Still, Jimmy theorizes that this critter must have been aroused nine decades before by the original Mary Celeste’s passing, and was reawakened by her sister ship. Of course, how a sailing ship could make enough racket to awaken a creature that lived in a fissure at the bottom of the sea – I just can’t “sea” it!

Still, when I was seven, this tale made a deep impression. I remembered it for years, because of my anti-authoritarian interest in unexplained things – UFOs, sea serpents, Bigfoot, Atlantis, and strange disappearances.

It took twenty years or more before I discovered this story again, tracking it down in this here comic book.

Thanks for sharing some Weirdo Wednesdays with me. And, on this All Hallows’ Eve, remember what the butcher told me when he sold me the empty hot dog:



“Happy Hollow Weenie!”

Monday, October 29, 2007

That Purple Bench!

When I was a wee tyke (maybe six or so), I was in the second grade and reading on about a fifth-grade level.

We had one of those families that are so mocked nowadays, but so wonderful to grow up in. Dad worked all day (and a few evenings on a side job). Mom stayed at home and raised us with love, discipline, pride, and frustrations too I bet!

Anyway, when we went to the local IGA store for groceries, there was this padded bench, about the size of a modern-day minivan bench seat. The bench was covered in purple vinyl, its original shine worn dull by thousands of butts sliding across it.

The grocery store also had a metal-wire comics spinner rack.

Whether intentionally or not, when we went to the grocery store, a few comics seemed to be on that bench, having migrated from the spinner rack twenty feet away.

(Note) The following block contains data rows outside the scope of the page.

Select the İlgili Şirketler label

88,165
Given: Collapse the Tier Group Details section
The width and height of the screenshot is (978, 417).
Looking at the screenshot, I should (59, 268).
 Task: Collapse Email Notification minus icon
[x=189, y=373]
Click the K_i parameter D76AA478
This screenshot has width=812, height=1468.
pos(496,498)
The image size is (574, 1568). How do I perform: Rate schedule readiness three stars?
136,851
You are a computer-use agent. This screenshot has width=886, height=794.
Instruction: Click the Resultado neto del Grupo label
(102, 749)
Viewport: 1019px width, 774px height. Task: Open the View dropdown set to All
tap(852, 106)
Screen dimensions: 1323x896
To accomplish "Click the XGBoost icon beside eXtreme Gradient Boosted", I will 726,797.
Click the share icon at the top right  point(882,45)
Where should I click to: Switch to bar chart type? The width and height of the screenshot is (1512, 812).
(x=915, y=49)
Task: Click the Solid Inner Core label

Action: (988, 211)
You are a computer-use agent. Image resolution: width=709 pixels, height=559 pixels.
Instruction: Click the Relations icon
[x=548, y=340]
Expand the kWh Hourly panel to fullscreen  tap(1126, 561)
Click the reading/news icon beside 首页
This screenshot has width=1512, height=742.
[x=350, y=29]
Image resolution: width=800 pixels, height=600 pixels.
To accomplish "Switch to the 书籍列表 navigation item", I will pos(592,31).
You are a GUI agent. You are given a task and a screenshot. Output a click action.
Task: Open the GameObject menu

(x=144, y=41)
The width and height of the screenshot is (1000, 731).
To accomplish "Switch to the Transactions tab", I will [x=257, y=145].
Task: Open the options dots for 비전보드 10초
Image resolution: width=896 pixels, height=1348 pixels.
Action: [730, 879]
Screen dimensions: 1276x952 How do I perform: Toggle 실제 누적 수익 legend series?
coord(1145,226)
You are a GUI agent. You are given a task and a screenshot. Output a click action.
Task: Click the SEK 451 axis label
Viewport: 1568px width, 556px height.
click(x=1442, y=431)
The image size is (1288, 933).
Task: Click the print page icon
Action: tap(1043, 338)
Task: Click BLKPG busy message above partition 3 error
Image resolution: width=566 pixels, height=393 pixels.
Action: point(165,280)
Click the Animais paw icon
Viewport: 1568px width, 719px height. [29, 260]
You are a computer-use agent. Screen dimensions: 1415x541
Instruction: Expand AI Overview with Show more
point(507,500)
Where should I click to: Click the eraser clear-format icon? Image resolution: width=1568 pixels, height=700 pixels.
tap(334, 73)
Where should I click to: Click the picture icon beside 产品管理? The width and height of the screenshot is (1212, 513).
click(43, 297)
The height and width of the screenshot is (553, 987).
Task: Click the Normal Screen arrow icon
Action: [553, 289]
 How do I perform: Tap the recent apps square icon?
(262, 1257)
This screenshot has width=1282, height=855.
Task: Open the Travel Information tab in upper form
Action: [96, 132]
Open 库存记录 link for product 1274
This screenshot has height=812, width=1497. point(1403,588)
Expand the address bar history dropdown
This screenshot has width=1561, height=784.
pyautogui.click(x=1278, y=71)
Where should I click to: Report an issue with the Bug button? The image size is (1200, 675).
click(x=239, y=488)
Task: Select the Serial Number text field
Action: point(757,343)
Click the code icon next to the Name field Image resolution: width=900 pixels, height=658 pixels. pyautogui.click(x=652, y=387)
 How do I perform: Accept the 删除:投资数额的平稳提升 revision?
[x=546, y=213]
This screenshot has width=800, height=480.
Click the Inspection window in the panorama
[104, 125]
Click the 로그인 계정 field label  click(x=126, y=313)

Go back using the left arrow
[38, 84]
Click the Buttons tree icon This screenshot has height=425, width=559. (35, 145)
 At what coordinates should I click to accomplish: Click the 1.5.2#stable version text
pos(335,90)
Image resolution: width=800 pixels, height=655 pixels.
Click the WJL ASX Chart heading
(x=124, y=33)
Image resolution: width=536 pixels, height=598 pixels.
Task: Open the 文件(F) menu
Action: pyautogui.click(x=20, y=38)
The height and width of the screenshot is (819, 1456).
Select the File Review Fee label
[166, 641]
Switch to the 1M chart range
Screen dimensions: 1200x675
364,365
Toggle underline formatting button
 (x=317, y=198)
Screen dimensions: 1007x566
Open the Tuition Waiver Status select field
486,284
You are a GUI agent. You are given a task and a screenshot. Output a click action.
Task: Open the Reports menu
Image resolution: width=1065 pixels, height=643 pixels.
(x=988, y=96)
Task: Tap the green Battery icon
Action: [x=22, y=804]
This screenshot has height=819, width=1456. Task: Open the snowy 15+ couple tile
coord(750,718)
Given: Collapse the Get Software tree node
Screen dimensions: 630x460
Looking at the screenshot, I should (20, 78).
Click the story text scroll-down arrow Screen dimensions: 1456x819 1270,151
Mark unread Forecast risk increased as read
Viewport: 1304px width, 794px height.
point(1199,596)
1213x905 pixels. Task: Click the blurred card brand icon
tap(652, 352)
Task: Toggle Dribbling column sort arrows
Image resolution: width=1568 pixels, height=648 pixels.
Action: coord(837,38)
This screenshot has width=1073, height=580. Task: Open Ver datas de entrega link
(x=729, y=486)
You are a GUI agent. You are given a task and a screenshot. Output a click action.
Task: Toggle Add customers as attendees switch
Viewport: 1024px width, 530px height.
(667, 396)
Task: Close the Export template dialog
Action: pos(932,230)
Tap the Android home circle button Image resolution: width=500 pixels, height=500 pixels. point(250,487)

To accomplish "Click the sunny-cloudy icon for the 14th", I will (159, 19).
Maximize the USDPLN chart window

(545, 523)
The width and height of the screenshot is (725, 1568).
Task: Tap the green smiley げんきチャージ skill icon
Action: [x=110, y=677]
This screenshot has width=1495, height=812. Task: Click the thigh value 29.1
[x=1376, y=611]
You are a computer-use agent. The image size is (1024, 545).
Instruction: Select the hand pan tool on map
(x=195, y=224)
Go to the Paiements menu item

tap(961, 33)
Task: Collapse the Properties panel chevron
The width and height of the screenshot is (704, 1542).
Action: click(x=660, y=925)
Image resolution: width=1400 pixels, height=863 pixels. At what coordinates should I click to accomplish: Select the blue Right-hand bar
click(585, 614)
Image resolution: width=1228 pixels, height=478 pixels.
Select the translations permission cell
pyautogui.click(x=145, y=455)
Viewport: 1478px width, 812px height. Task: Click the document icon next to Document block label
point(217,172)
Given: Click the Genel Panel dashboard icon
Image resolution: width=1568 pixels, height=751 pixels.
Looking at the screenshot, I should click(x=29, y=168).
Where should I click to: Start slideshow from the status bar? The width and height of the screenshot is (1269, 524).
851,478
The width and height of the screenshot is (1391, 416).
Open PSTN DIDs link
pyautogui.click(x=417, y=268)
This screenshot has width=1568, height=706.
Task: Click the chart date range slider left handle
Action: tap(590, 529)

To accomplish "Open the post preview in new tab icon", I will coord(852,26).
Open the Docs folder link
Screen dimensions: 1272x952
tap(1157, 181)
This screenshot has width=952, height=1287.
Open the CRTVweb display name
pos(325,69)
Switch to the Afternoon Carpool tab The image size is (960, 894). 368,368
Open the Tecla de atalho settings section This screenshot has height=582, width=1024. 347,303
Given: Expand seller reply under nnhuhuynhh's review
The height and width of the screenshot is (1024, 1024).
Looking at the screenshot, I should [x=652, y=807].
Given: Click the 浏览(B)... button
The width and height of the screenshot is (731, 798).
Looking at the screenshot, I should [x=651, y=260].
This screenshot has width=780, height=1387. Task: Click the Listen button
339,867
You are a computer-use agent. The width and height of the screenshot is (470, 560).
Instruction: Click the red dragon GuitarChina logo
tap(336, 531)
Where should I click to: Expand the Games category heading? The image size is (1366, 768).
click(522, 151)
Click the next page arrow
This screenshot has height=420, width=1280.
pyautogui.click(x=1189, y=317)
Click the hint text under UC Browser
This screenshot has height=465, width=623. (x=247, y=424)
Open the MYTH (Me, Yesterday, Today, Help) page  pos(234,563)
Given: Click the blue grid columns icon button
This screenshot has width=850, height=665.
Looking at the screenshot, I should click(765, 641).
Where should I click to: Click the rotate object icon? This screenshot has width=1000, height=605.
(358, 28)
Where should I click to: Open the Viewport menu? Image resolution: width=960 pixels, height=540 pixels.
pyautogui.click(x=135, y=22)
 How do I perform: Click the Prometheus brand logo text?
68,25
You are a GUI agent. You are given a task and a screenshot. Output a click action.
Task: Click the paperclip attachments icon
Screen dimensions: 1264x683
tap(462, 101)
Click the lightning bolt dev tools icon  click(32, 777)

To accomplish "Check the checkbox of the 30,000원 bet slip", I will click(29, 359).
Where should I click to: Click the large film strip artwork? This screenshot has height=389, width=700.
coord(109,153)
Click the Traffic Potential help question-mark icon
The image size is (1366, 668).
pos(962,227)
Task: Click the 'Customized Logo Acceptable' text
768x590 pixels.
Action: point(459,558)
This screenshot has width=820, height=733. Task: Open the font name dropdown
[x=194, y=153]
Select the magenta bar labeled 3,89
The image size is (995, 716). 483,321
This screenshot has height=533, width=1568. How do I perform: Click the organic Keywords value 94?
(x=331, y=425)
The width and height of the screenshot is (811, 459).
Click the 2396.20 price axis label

Now we tie it all together: Most of the times I went with Mom to the grocery store, I would park on that purple bench and read comics.

So family folklore goes, one time Mom loaded up the groceries into the car and went home. She was bringing in the paper bags of groceries when she realized that I wasn’t with her! She drove back to the grocery store (maybe a mile or so) and there I was, still blissfully reading comics on the bench.

I sure didn’t feel abandoned!

For our final Weirdo Wednesday, we’ll look at one of the comics that I read on that bench, and didn’t find again for more than twenty years!
Stay tuned, kiddies!

Super Movie Music History

If you love movie music, it's hard to beat Film Score Monthly. It's a magazine about ... you guessed it!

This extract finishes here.